EXERCISE
Reproduce every record exactly as written.

Items from a data source
----------------------------------------

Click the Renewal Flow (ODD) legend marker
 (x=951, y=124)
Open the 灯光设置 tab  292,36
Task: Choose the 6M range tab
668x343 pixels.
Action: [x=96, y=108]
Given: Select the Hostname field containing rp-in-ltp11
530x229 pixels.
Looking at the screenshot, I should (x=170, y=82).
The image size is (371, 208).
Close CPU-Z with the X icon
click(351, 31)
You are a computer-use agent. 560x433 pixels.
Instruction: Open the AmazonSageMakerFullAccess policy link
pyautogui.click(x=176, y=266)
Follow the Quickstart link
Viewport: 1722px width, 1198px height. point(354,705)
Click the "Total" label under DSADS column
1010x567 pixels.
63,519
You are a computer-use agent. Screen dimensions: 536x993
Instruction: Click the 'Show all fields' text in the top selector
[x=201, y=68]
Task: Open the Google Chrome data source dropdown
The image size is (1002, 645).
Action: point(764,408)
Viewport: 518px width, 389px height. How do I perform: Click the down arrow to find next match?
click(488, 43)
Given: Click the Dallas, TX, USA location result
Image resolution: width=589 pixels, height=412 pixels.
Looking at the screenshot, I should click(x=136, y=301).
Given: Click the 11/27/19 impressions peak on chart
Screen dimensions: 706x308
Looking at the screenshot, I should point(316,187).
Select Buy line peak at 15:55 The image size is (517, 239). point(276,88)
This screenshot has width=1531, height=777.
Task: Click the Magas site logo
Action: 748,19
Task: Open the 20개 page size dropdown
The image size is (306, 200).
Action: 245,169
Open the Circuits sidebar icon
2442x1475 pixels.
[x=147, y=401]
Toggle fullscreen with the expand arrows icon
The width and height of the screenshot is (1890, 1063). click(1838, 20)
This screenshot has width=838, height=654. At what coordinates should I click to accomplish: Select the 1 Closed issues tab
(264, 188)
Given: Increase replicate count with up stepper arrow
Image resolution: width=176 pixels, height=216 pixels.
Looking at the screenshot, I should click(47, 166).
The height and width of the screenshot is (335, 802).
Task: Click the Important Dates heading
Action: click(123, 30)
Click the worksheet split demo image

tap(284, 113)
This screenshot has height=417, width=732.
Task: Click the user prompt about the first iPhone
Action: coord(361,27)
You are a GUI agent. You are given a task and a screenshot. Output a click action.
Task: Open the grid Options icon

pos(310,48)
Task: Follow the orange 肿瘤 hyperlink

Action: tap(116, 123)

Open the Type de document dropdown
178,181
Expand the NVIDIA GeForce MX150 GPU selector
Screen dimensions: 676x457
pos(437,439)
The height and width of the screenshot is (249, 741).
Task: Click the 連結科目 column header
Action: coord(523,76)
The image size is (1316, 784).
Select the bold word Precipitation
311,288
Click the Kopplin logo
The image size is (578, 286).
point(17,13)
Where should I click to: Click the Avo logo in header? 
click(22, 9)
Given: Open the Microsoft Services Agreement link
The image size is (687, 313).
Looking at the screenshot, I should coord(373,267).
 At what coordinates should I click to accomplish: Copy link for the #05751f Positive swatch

----------------------------------------

SOLUTION FOR THIS TASK
Click the Renewal Flow (ODD) legend marker
 (x=951, y=124)
Open the 灯光设置 tab  292,36
Task: Choose the 6M range tab
668x343 pixels.
Action: [x=96, y=108]
Given: Select the Hostname field containing rp-in-ltp11
530x229 pixels.
Looking at the screenshot, I should (x=170, y=82).
The image size is (371, 208).
Close CPU-Z with the X icon
click(351, 31)
You are a computer-use agent. 560x433 pixels.
Instruction: Open the AmazonSageMakerFullAccess policy link
pyautogui.click(x=176, y=266)
Follow the Quickstart link
Viewport: 1722px width, 1198px height. point(354,705)
Click the "Total" label under DSADS column
1010x567 pixels.
63,519
You are a computer-use agent. Screen dimensions: 536x993
Instruction: Click the 'Show all fields' text in the top selector
[x=201, y=68]
Task: Open the Google Chrome data source dropdown
The image size is (1002, 645).
Action: point(764,408)
Viewport: 518px width, 389px height. How do I perform: Click the down arrow to find next match?
click(488, 43)
Given: Click the Dallas, TX, USA location result
Image resolution: width=589 pixels, height=412 pixels.
Looking at the screenshot, I should click(x=136, y=301).
Given: Click the 11/27/19 impressions peak on chart
Screen dimensions: 706x308
Looking at the screenshot, I should point(316,187).
Select Buy line peak at 15:55 The image size is (517, 239). point(276,88)
This screenshot has width=1531, height=777.
Task: Click the Magas site logo
Action: 748,19
Task: Open the 20개 page size dropdown
The image size is (306, 200).
Action: 245,169
Open the Circuits sidebar icon
2442x1475 pixels.
[x=147, y=401]
Toggle fullscreen with the expand arrows icon
The width and height of the screenshot is (1890, 1063). click(1838, 20)
This screenshot has width=838, height=654. At what coordinates should I click to accomplish: Select the 1 Closed issues tab
(264, 188)
Given: Increase replicate count with up stepper arrow
Image resolution: width=176 pixels, height=216 pixels.
Looking at the screenshot, I should click(47, 166).
The height and width of the screenshot is (335, 802).
Task: Click the Important Dates heading
Action: click(123, 30)
Click the worksheet split demo image

tap(284, 113)
This screenshot has height=417, width=732.
Task: Click the user prompt about the first iPhone
Action: coord(361,27)
You are a GUI agent. You are given a task and a screenshot. Output a click action.
Task: Open the grid Options icon

pos(310,48)
Task: Follow the orange 肿瘤 hyperlink

Action: tap(116, 123)

Open the Type de document dropdown
178,181
Expand the NVIDIA GeForce MX150 GPU selector
Screen dimensions: 676x457
pos(437,439)
The height and width of the screenshot is (249, 741).
Task: Click the 連結科目 column header
Action: coord(523,76)
The image size is (1316, 784).
Select the bold word Precipitation
311,288
Click the Kopplin logo
The image size is (578, 286).
point(17,13)
Where should I click to: Click the Avo logo in header? 
click(22, 9)
Given: Open the Microsoft Services Agreement link
The image size is (687, 313).
Looking at the screenshot, I should coord(373,267).
 At what coordinates should I click to accomplish: Copy link for the #05751f Positive swatch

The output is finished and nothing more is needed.